Que a crise não seja calipígia


As duas reclamavam de tudo. Do som ensurdecer dos servidores estaduais da segurança, que realmente faziam uma grande muvuca no centro de Porto Alegre, do vento frio que acompanhava a chuva fina e dos pecados da estação. Olhavam-se no reflexo de um imensa janela de vidro,  só para repetir em coro que o inverno estava a destruir lhes a silhueta. “É muita massa”, constatou uma delas.  “Realmente, a massa está furiosa. Essa gente da área da segurança, quando não está acompanhando o protesto dos outros, também sabe fazer o maior bafo”, afirmou, após encolher o estômago e empinar o bumbum, que pelo volume, fora construído em invernos passados.

“Ao bafo? Fazer o que ao bafo? Estou precisando de comida sem gordura". O barulho não permitia que as moças se entendessem. Segundos depois, o sinal abriu e eu as perdi de vista em meio a multidão. O vidro da agência bancária que servira de espelho àquelas mulheres, agora refletia a correria da cidade e eu mesmo - ar cansado de final de tarde -, a refletir sobre o cotidiano agitado, tão farto de gente, e tão vazio de conteúdo.

Mas pensar na crise econômica brasileira, ou na situação da Grécia, sem filósofos ou deuses para resolver seu desiquilíbrio administrativo, não mudaria nada naquele momento. Aliás, os mitológicos deuses gregos sofriam das mesmas falhas de caráter dos mortais humanos. Hoje seriam perseguidos eternamente pelo FMI. Preocupar-se com o bumbum, senhores e senhoras, tem fundamento estético e filosófico, ora.

Até mesmo o grande pensador francês, Jean-Paul Sartre, disse certa vez que "a pátria, a honra, a liberdade, não existem. O universo gira em torno de um par de nádegas". Então, gurias, se a inflação devora, se o dinheiro está escasso, o Estado falido e o mundo nos olha atravessado, deixemos às mulheres, o prazer exibicionista deste olhar crítico a seus próprios dotes calipígios.
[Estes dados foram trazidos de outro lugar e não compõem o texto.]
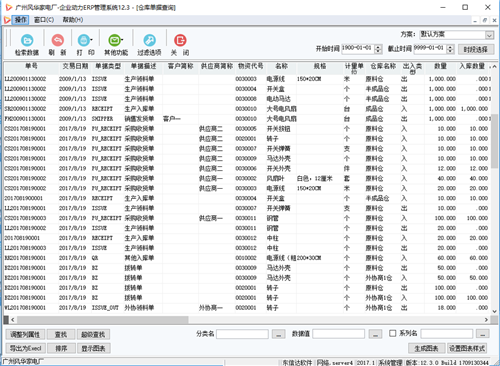
Task: Click the 单号 column header
Action: [x=31, y=66]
Com ou sem alimentos calóricos, dietas rigorosas ou longos exercícios. Nós, admiradores do belo, seja fofo, grande ou mignon, desde que macio, apoiamos este distraído auto-exame. Mesmo às pressas, aquele olhar fortuito à derriére, em meio ao caos urbano, nos reaviva a alma marota. Nos leva a crer que toda causa é tão justa, quanto toda calça feminina deveria ser.

Um comentário:

flávio Dutra disse...

Voto com o relator. Um calipígio bem torneado tem o seu valor.